Rule of Law Update: Poland
The highest court in the European Union has ruled that Poland has acted contrary to the rule of law by enacting legislation which lowered the retirement age of judges to 65 years. The legislation in question was seen as part of a sustained attack on judicial independence by the Polish Parliament.
Judicial independence is one of a number of principles of the rule of law and has been described by Ursula von der Leyen (European Commission president-designate) as the “jewel in the crown” of the European Union.
It is necessary to say a little about the Polish decision before commenting on whether Australia’s High Court would reach a similar conclusion if there was an attack on judicial independence through an attempt to “stack” the Court.

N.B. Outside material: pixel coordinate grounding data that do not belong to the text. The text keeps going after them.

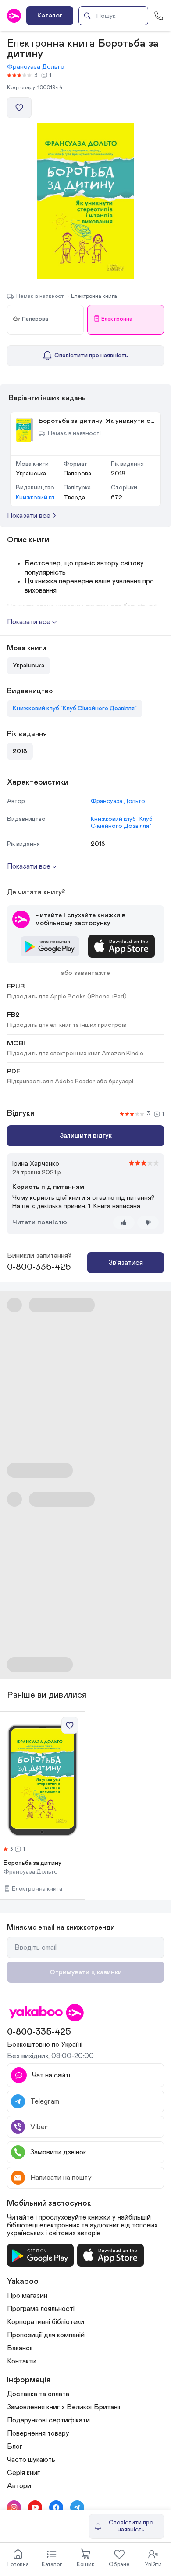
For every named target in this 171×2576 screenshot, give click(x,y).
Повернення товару (38, 2433)
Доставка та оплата (38, 2394)
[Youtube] (35, 2507)
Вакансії (20, 2348)
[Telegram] (77, 2507)
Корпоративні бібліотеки (45, 2321)
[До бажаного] (19, 107)
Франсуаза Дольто (35, 66)
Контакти (21, 2361)
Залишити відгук (86, 1135)
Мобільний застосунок (49, 2203)
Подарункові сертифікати (48, 2420)
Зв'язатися (126, 1262)
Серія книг (23, 2472)
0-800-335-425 (39, 1267)
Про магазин (27, 2295)
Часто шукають (31, 2459)
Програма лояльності (41, 2308)
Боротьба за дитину (32, 1863)
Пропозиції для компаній (46, 2335)
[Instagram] (14, 2507)
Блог (14, 2446)
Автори (19, 2485)
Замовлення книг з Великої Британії (64, 2407)
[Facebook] (56, 2507)
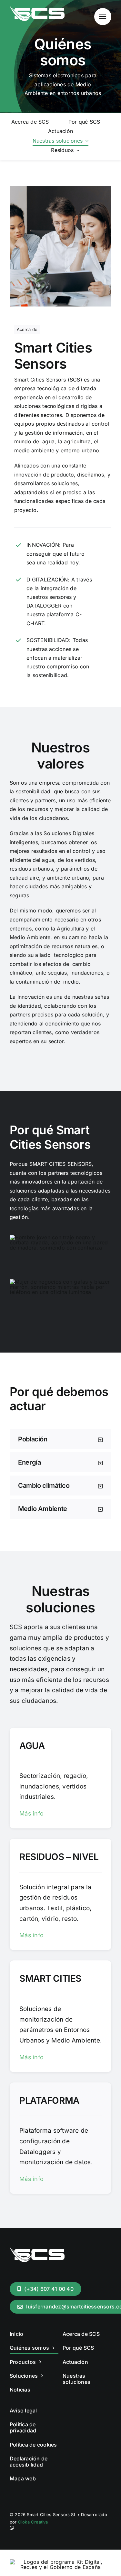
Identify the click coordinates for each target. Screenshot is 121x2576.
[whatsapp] (12, 2527)
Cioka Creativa (33, 2521)
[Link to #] (102, 16)
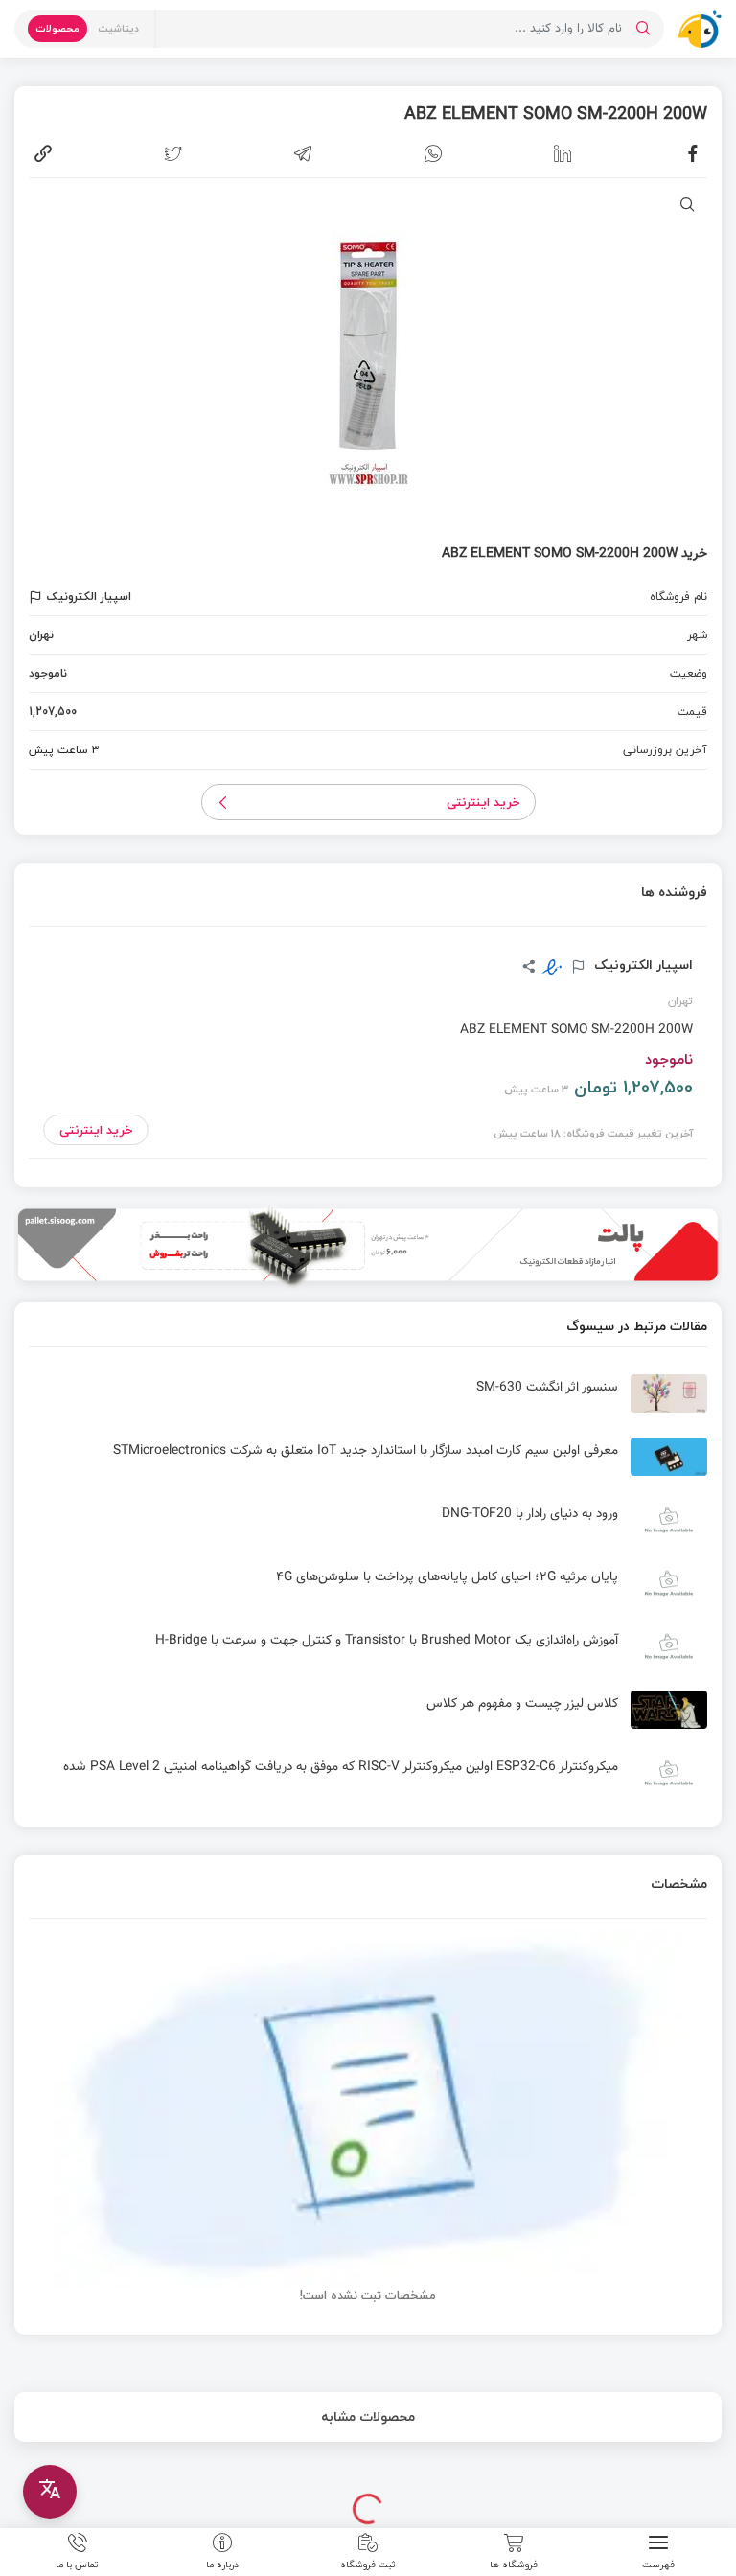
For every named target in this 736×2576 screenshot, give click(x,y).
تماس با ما (77, 2563)
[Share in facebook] (692, 153)
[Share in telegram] (302, 153)
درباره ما (222, 2563)
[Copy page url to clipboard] (43, 153)
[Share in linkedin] (562, 153)
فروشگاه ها (514, 2563)
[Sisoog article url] (368, 1401)
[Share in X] (173, 153)
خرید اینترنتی (483, 802)
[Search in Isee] (643, 28)
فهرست (658, 2563)
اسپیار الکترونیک (641, 965)
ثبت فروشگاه (368, 2563)
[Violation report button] (38, 597)
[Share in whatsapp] (433, 153)
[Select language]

The highest court in the European Union, the Court of Justice of the European Union, handed down its decision on 24 June 2019. The Polish authorities had been criticised for harassing and disciplining judges who they considered to be unfavourable to their cause. The particular legislation provided that all judges of their Supreme Court, the Sąd Najwyższy, the equivalent of our High Court, were obliged to retire on reaching the age of 65 years, and not, as previously, 70. On reaching 65 a judge could have his term extended up to a further 5 years by the President of Poland.
Both provisions, the lowering of the retirement age and the provision enabling the President to extend the term of a judge, were challenged by the Polish Supreme Court judges on the basis that they breached the rule of law and in particular the principle of judicial independence and the immovability of judges.
The judges pointed to Article 2 of the Treaty on European Union which expressly provided that the Union is founded on values, including the rule of law, that Article 19(1) of the Treaty on European Union required member states to provide remedies sufficient to ensure effective legal protection in the fields covered by Union Law and finally, Article 47 of the Charter of Fundamental Rights of the European Union which provided that every individual is entitled to a fair and public hearing within a reasonable time by an impartial and independent tribunal.
The Court of Justice of the European Union reached a conclusion that Article 19(1), read in the light of Article 47, required the preservation of the independence of the Supreme Court of Poland which had been infringed by the legislation.
It was not the lowering of the retirement age by itself which resulted in the infringement but that the judges who were appointed as judges before the law entered into force were subject to the new retirement provision. This was seen as an attack on the principle of irremovability which is essential to the independence of the judiciary. It followed that Article 19(1) had been breached.
In conferring on the President of Poland the discretion to extend the term of a judge past 65 years, the Court reasoned that the Supreme Court was no longer providing the guarantee that it acted impartially and independently. A reasonable doubt would arise as to the imperviousness of the judges concerned to external factors and as to the neutrality with respect to any interests before them. Accordingly, Article 19(1) was breached by the second provision.
Articles 2 and 47 do not apply to Australia as are not part of the European Union. Nor is it subject to the provisions of an overriding Bill of Rights. Any and all protection has to be found in the express or implied terms of the Australian Constitution.
Chapter III of the Australian Constitution expressly deals with the Judicature and, in particular, for the term of a High Court justice to expire on reaching 70 years and, except for misbehavior or incapacity, not earlier. It also includes a provision to ensure changes to the retirement age of Justices does not affect the term of offices of Justices under an appointment made before the changes to the retirement age. An Australian Parliament which is minded to “stack” the High Court is prevented by these provisions from getting rid of justices by lowering the retirement age, but what if it attempted to increase the numbers of justices from 7 to 15 and appointed judges more to its liking?
In 1937, President Franklin Delano Roosevelt sought to do just this and attempted to “stack” the US supreme Court to overcome the concern that a majority of the judges were opposed to New Deal legislation. He announced that the extra judges … “will act as Justices “ and “save our national Constitution from hardening of the judicial arteries.” His plan was subject to a great deal of protests and never tested by reason of the retirement of one of the justices in the majority.
“Stacking” of the High Court is not expressly dealt with in the Constitution. But the independence of the Judicature is assumed and is critical. In such circumstances, where there is an attack on the independence, would the Court rule that the attempt is implicitly prohibited by Chapter III of the Constitution?